First, you simply need a free Firefox extension known as “X-Forwarded-For Header.” This extension allows one to impersonate another user’s IP address, assuming that they know another IP address to impersonate. The most inexperienced hacker in the world could do this by establishing some sort of link with another person, whether it’s through a link in an email or even an online game. If this person is a Verizon customer- Bingo! On to step 3. Using the IP address obtained through contact with a Verizon customer, simply insert it into the Firefox extension, thus establishing your computer as another’s in Verizon’s customer support website’s eyes. From here, the website should recognize you as that customer and may even say “Hello,(insert fake ID).”

At this point, all you need to do is some smooth talking. Using the source code within the website’s customer support pages you can find the true account user’s email address and phone number, and those two things combined with the account name are sometimes enough to request a password reset. If the account has a PIN, all you need to do is discover the amount of the last payment, which customer support will take in place of a “forgotten PIN.” Conveniently, you don’t need to overcome any actual security measures when obtaining the amount of the last payment.

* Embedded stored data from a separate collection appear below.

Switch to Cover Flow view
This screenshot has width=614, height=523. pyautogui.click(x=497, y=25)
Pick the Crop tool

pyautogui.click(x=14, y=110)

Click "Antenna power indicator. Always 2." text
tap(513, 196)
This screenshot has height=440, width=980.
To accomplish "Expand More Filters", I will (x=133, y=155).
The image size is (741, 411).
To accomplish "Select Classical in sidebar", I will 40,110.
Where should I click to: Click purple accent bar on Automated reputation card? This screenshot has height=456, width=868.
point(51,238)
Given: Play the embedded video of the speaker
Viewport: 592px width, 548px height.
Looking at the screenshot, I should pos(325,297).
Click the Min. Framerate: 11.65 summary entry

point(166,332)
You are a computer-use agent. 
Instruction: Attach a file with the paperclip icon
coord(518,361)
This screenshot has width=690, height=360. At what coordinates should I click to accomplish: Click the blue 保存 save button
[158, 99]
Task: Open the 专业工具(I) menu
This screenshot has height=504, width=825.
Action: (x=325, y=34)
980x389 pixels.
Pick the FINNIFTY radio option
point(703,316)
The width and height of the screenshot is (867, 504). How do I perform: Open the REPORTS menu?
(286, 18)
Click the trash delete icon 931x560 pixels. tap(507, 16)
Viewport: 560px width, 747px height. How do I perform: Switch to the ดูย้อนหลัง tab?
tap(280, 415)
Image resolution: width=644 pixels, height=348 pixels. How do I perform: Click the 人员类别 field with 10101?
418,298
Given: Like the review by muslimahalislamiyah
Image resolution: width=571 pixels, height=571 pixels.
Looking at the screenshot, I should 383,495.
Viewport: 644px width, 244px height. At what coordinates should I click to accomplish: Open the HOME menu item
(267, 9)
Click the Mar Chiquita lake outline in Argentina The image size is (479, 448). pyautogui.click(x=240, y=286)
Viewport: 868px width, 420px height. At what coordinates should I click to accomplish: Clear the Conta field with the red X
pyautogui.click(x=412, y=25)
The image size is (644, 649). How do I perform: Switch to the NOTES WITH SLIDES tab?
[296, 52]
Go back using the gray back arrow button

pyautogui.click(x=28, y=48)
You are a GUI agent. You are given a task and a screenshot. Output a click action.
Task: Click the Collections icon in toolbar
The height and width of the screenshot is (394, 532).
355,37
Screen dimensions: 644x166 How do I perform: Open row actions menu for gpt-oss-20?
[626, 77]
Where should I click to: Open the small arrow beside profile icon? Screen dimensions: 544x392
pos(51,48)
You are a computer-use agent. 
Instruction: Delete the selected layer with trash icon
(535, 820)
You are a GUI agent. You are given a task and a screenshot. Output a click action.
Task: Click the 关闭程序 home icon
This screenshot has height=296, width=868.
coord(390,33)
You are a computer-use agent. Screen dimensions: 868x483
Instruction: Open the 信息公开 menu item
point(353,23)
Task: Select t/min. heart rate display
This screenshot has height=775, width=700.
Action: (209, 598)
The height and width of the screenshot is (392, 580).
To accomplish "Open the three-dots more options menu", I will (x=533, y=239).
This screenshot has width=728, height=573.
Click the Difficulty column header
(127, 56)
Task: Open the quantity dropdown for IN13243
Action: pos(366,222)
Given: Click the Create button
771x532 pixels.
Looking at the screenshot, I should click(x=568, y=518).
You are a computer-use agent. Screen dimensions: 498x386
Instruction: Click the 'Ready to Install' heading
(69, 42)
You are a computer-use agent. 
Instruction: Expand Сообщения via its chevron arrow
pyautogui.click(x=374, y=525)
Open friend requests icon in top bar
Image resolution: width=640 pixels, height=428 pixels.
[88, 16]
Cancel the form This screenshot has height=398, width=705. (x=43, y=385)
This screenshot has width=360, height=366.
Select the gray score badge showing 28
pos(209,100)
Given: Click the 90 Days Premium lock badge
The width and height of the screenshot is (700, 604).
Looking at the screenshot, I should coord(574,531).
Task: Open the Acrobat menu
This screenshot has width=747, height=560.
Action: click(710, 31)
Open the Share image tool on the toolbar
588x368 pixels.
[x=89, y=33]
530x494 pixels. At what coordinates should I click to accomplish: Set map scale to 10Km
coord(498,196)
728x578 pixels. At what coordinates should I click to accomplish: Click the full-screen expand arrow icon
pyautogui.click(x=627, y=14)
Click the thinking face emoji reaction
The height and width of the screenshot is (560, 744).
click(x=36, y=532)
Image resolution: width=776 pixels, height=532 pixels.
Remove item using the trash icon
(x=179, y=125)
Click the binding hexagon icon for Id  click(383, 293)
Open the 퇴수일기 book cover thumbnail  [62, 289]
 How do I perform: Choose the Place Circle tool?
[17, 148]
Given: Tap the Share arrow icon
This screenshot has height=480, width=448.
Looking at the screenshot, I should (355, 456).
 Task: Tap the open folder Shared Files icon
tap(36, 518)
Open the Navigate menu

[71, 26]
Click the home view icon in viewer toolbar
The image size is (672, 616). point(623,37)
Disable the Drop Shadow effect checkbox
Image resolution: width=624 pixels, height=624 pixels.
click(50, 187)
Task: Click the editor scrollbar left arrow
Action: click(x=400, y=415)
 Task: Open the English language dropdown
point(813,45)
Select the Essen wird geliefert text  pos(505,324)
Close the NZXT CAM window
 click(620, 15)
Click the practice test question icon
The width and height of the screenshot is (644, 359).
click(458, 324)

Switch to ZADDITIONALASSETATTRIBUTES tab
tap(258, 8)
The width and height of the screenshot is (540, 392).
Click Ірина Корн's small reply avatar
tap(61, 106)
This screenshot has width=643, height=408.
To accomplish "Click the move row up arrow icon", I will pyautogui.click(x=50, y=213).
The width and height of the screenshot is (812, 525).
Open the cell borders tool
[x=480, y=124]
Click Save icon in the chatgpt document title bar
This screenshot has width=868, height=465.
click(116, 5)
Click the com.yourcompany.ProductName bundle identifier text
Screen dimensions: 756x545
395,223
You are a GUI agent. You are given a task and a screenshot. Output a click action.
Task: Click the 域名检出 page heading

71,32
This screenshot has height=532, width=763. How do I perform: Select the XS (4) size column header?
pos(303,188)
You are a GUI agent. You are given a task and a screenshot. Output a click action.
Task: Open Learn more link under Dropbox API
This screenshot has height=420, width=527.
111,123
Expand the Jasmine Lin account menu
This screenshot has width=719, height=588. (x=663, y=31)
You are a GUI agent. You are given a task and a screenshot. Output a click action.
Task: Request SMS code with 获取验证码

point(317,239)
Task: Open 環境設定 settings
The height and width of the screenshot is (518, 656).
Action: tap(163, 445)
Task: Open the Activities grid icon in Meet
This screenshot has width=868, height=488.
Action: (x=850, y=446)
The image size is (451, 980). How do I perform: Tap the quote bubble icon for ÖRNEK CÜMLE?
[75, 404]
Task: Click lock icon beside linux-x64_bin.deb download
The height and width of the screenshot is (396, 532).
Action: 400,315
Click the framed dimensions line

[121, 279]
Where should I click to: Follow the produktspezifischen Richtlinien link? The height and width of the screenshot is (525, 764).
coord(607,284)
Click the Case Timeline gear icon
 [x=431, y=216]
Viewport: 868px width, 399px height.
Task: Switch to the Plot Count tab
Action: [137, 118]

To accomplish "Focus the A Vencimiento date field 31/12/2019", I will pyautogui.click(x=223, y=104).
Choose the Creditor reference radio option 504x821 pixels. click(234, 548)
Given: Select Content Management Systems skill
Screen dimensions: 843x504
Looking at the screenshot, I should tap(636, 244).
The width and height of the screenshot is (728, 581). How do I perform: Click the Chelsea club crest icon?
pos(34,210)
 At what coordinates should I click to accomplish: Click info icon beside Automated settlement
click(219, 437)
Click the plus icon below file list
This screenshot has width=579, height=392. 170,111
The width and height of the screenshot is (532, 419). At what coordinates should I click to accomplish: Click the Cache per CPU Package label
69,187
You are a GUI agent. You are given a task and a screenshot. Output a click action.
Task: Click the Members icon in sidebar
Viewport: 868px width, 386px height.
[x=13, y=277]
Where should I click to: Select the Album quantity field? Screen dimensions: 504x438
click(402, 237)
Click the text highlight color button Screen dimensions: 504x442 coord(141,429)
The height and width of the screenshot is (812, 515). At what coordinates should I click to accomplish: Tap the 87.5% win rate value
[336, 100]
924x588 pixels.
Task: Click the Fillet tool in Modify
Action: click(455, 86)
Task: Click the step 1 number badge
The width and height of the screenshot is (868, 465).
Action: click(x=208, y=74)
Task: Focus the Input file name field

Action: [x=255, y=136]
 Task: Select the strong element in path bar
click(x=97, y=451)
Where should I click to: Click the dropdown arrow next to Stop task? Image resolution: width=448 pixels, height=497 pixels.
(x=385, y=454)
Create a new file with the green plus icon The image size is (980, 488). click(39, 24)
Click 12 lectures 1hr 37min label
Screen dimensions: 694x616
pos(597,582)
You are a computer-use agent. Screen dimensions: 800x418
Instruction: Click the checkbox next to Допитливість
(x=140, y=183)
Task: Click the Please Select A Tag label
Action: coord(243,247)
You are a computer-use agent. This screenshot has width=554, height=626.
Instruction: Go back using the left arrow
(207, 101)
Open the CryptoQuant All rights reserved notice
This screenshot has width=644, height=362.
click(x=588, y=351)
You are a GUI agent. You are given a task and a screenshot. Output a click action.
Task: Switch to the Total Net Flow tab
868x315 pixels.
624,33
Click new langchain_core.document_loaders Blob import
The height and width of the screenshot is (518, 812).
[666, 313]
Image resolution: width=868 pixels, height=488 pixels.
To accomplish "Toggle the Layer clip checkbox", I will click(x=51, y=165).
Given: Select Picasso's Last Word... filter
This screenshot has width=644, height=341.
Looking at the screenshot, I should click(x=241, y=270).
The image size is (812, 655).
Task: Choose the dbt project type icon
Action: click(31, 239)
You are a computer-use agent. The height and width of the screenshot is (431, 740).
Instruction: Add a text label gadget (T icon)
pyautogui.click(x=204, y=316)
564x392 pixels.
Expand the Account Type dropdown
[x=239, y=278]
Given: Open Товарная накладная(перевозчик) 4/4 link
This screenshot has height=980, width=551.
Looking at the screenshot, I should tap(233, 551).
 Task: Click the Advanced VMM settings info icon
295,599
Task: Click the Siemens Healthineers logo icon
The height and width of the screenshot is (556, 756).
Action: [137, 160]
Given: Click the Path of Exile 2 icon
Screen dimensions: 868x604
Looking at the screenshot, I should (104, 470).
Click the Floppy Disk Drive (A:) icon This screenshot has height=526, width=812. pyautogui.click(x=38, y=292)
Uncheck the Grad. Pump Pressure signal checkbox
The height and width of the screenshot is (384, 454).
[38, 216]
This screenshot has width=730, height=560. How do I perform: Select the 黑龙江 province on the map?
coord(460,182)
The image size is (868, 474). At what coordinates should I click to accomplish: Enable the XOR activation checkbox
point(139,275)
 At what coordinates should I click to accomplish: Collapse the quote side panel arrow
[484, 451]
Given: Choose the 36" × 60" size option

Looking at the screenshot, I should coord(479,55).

Armed with the true account owner’s name, email address, phone number, and payment info, you’re only a call away from a new password and top secret customer information.

If this vulnerability were to be taken advantage of, things like credit card information and social security numbers would be up for grabs. Luckily, this hole in security was discovered by Eric Taylor, the chief internet security officer of Cinder. Taylor tipped off BuzzFeed News to the issue under the condition that they alert Verizon to the matter before the public. Verizon had time to fix the vulnerability before it was shared with the internet, but not before BuzzFeed’s Joseph Bernstein investigated the matter himself- verifying that the flaw was very real and potentially very dangerous.